[Work Log] FIRE meeting notes
April 11, 2014
The following is an unedited set of notes from Friday's meeting.
multiplexes
il-6 and Il-1 correlated with XXX. Highest confidence
TNF-\alpha bad correlation with XXX - will it stand up? lower confidence
- Thad - harder to correlated with mind/body stimuli
IFN \gamma - mostly out of range (low levels)
Plates:
- some variability between plates.
- same person always had same plate.
- for each plate, we know what was the smallest readable value.
- should we replace OOR< with plate minimum?
- could we model it as a bound?
properly report how immune markers correlate in our data?
Karen
- IL-6 tends to increase as disease progresses
- shouldn't occur in our subjects, because disease isn't progressing.
- Some people had cancer return (12 died), so it might apply there.
- IL-6 and TNF-alpha seem to be linked to mortality in breast cancer.
Absolute inflamatory markers aren't clinically calibrated, but covariation may be explanatory.
Th2 Th2? Immune activation. ratio of Th1 and Th2 molecules.
- see early part of karen's paper.
Thad: Women being treated for health cancer are relatively healthy for 50
- most studies are in the context of extreme stress and .
- radion and chemo may be
- we see IL-6, etc firing in the first or second visit after in these events.
- hypothesis: high levels of markers could maybe lead to psychological issues later.
- fatigue / depression relationship
- turning on inflamatory stuff doesn't really help things.

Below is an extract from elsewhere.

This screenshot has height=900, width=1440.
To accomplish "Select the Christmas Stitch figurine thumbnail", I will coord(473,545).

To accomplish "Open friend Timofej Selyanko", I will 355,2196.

Sometimes cancer thrives on it.
- turning down inflamation before treatment can result in more effective radiotion treatment (karen: this is questionable)

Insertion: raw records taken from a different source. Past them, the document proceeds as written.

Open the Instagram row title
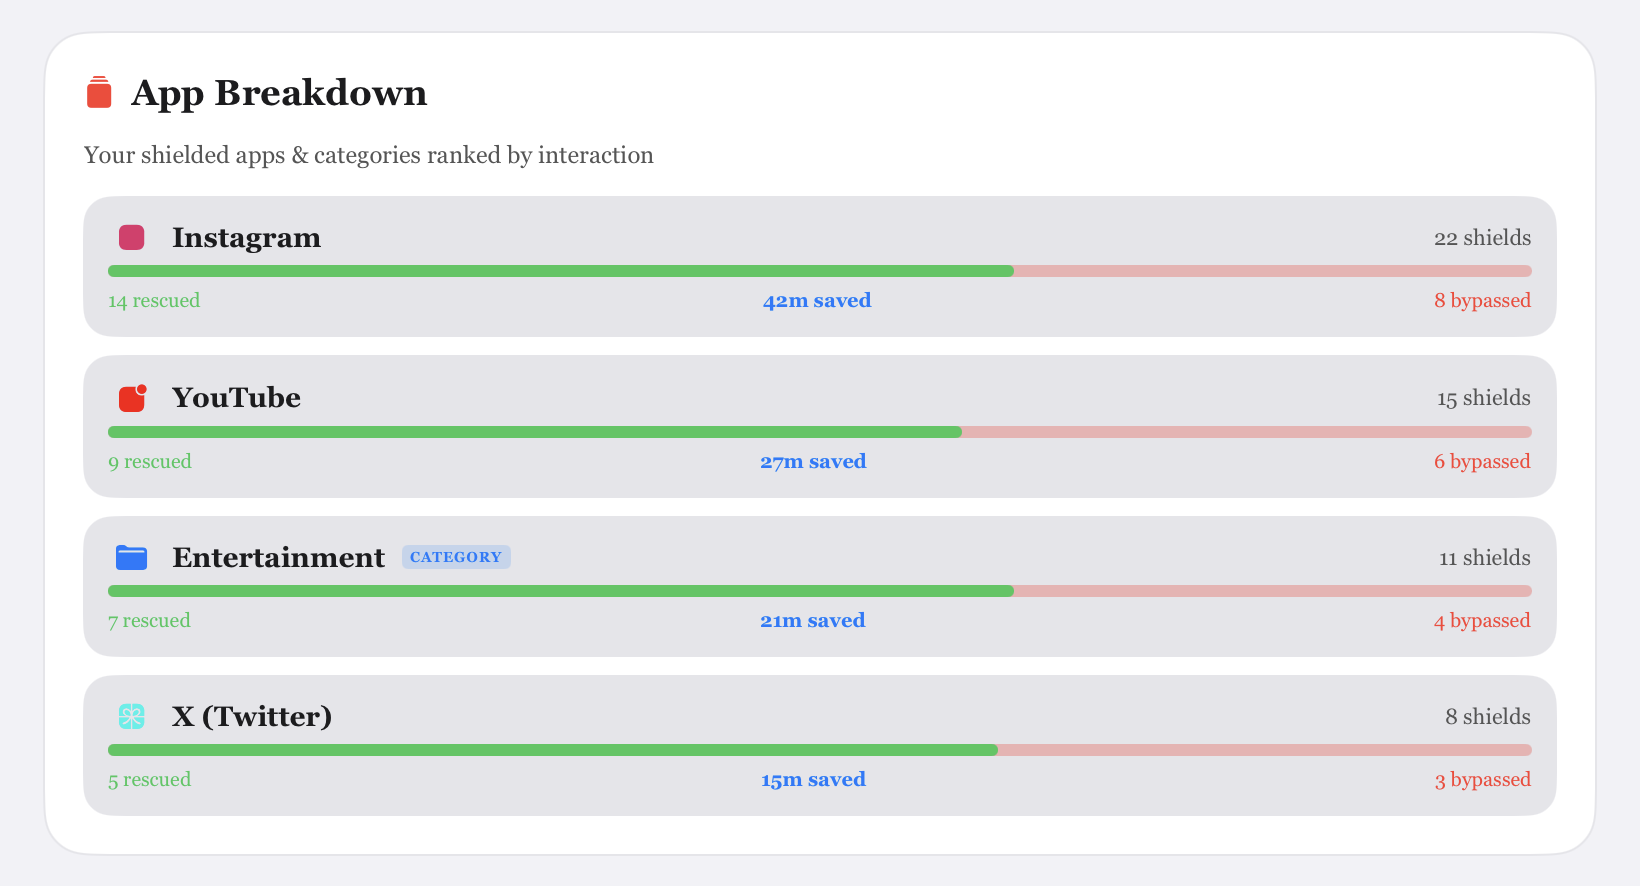Viewport: 1640px width, 886px height. click(x=246, y=238)
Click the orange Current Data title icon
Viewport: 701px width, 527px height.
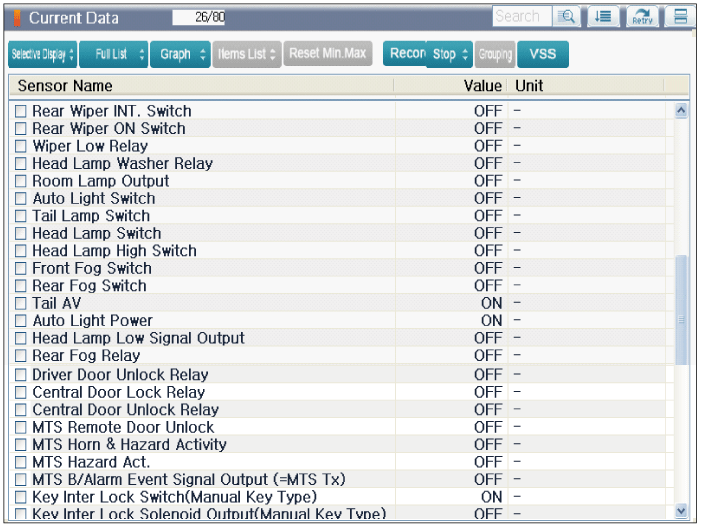click(x=15, y=18)
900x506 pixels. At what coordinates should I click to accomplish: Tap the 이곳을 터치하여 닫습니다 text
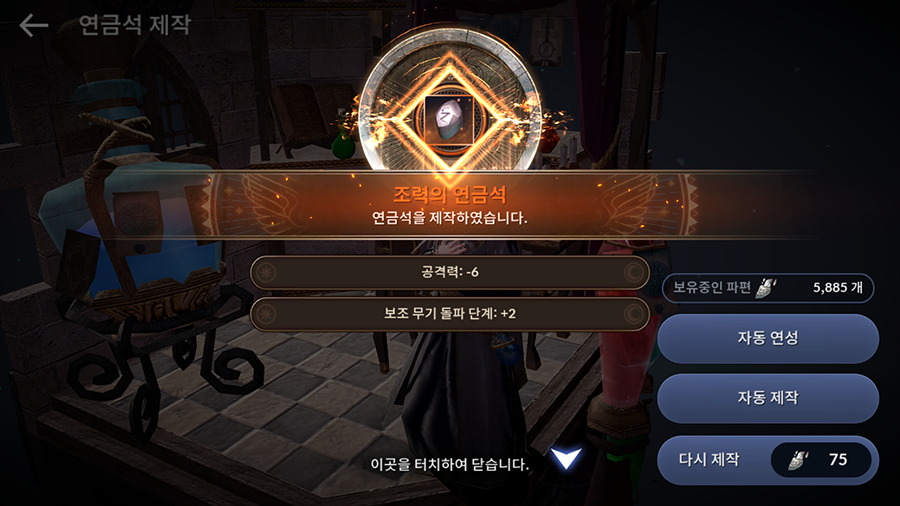point(449,464)
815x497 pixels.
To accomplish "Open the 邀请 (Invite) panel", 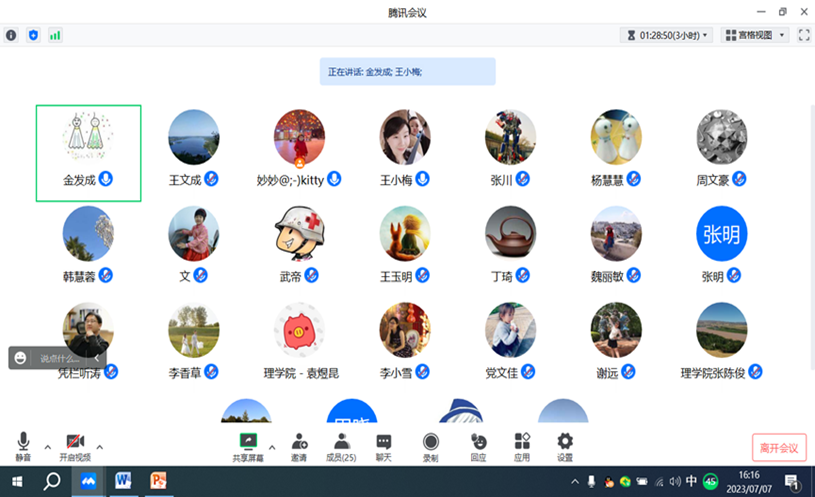I will [x=299, y=446].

Can I get info on chemo treatment?
What variables do we care most about?
- time
- treatments
- other biological?
- have a partner?
CENTER ON TREATMENT
TNF alpha, IL-1, and IL-6 (in that order) you'd expect to see during cancer treatment
- how long before observation did most recent treatment occur?
Radiation duration: 1 month (sampling point could come before or during)
have chemo dates, but not radiation dates.
- use "days since treatment" for chemo.
- Karen: we should have radiation dates too, double check.